▶ [WHAT TO PRODUCE]: Copy out the rows below word for word, from the line that contains "The image size is (550, 464)." down to the line that contains "at that location.", and include both of those lines. Leave the pictures out of your copy.
** Opening DATA EXTRACTS block **
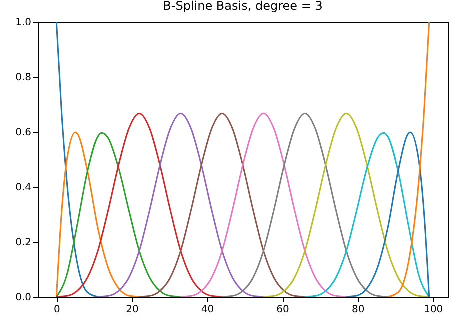 The image size is (474, 325). I want to click on y-tick-label: 0.2, so click(24, 243).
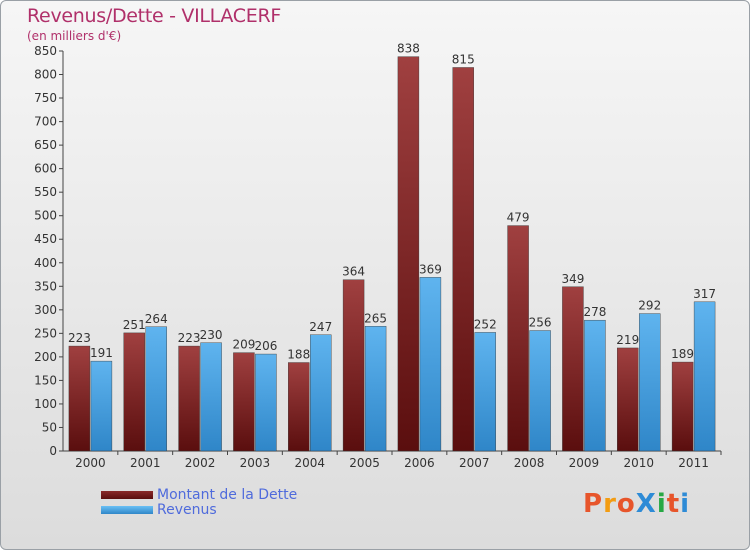 This screenshot has width=750, height=550. What do you see at coordinates (53, 451) in the screenshot?
I see `y-tick-label: 0` at bounding box center [53, 451].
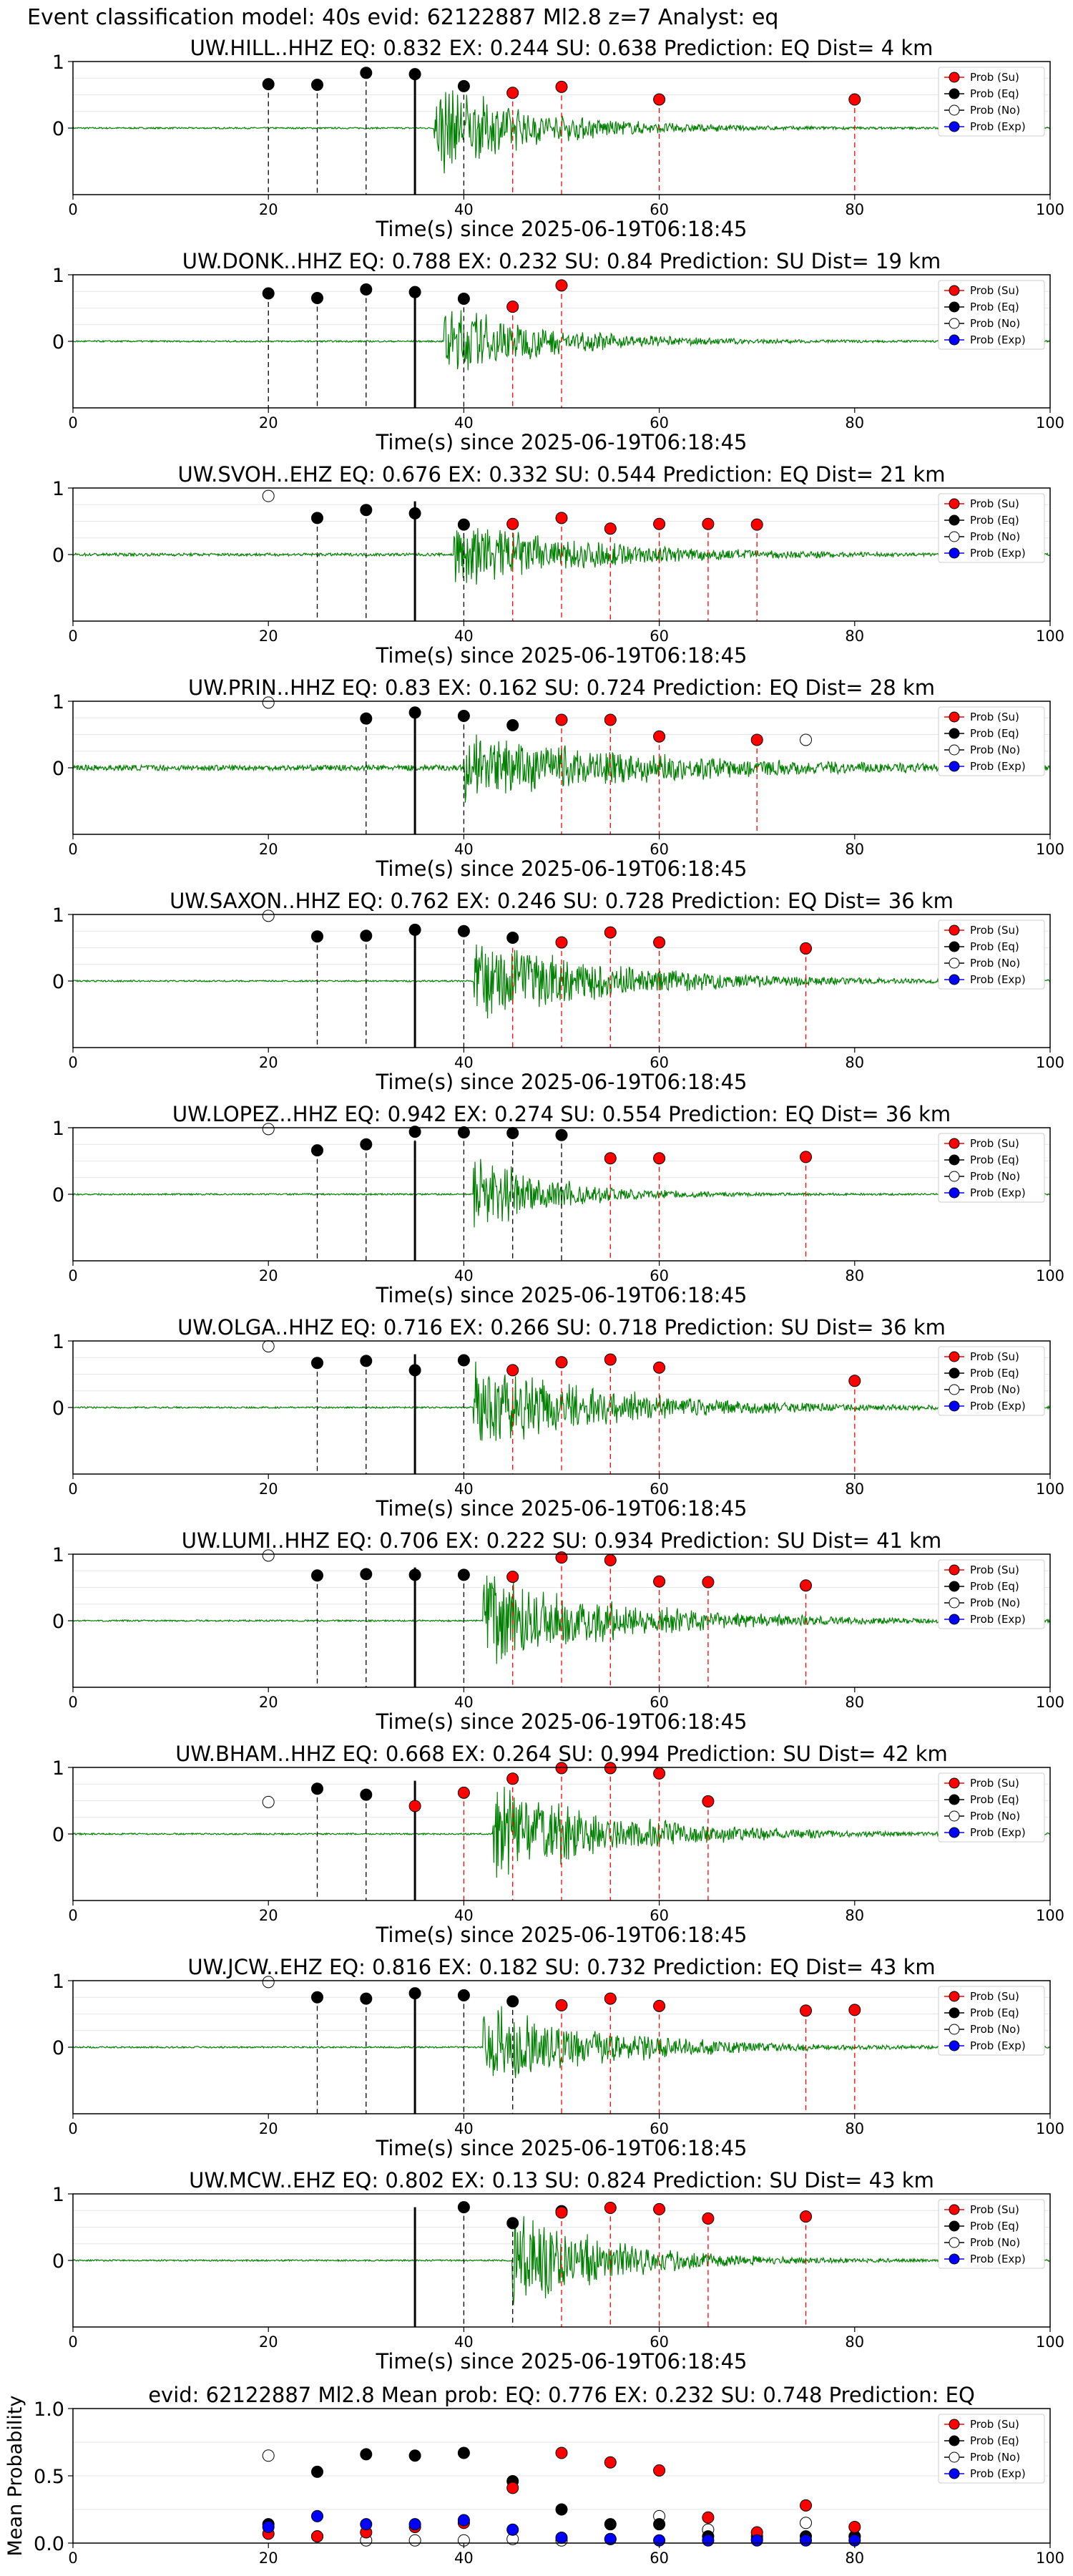  I want to click on legend-label: Prob (Su), so click(994, 2210).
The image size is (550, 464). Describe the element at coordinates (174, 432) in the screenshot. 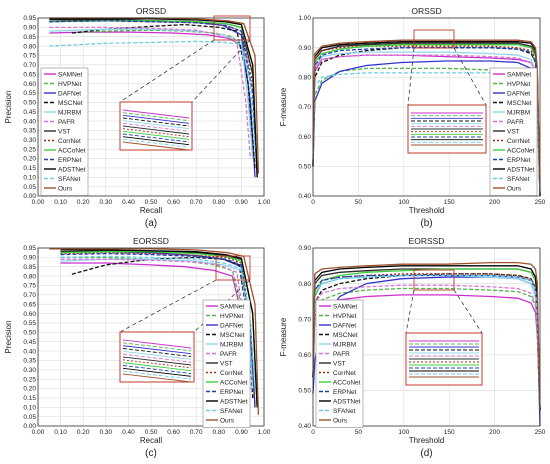

I see `x-tick-label: 0.60` at that location.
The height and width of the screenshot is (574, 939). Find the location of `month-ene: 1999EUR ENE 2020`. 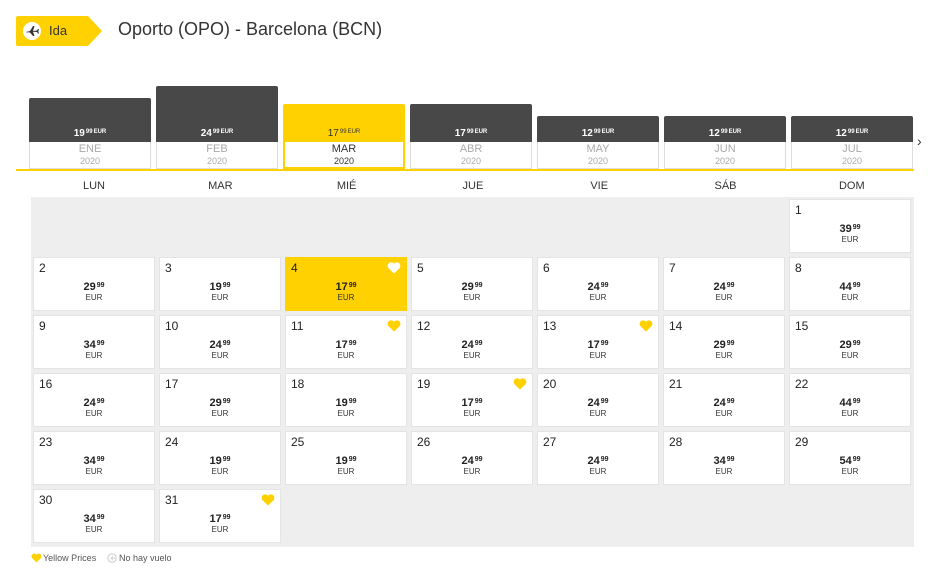

month-ene: 1999EUR ENE 2020 is located at coordinates (90, 134).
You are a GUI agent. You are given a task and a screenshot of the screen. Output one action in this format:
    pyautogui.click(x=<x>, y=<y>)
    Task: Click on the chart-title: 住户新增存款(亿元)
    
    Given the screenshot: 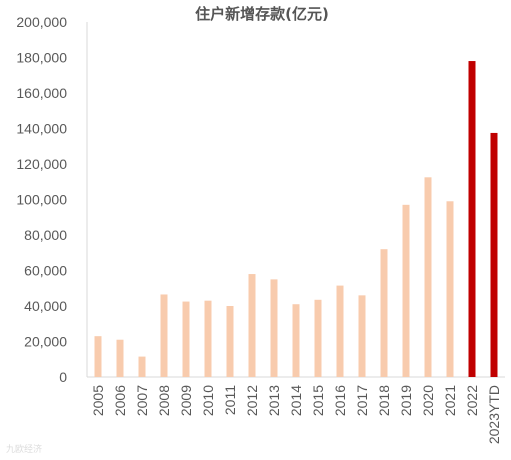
** Closing DATA EXTRACTS block **
▶ [EXERCISE OUTPUT]:
The image size is (550, 464). Describe the element at coordinates (174, 432) in the screenshot. 

I see `x-tick-label: 0.60` at that location.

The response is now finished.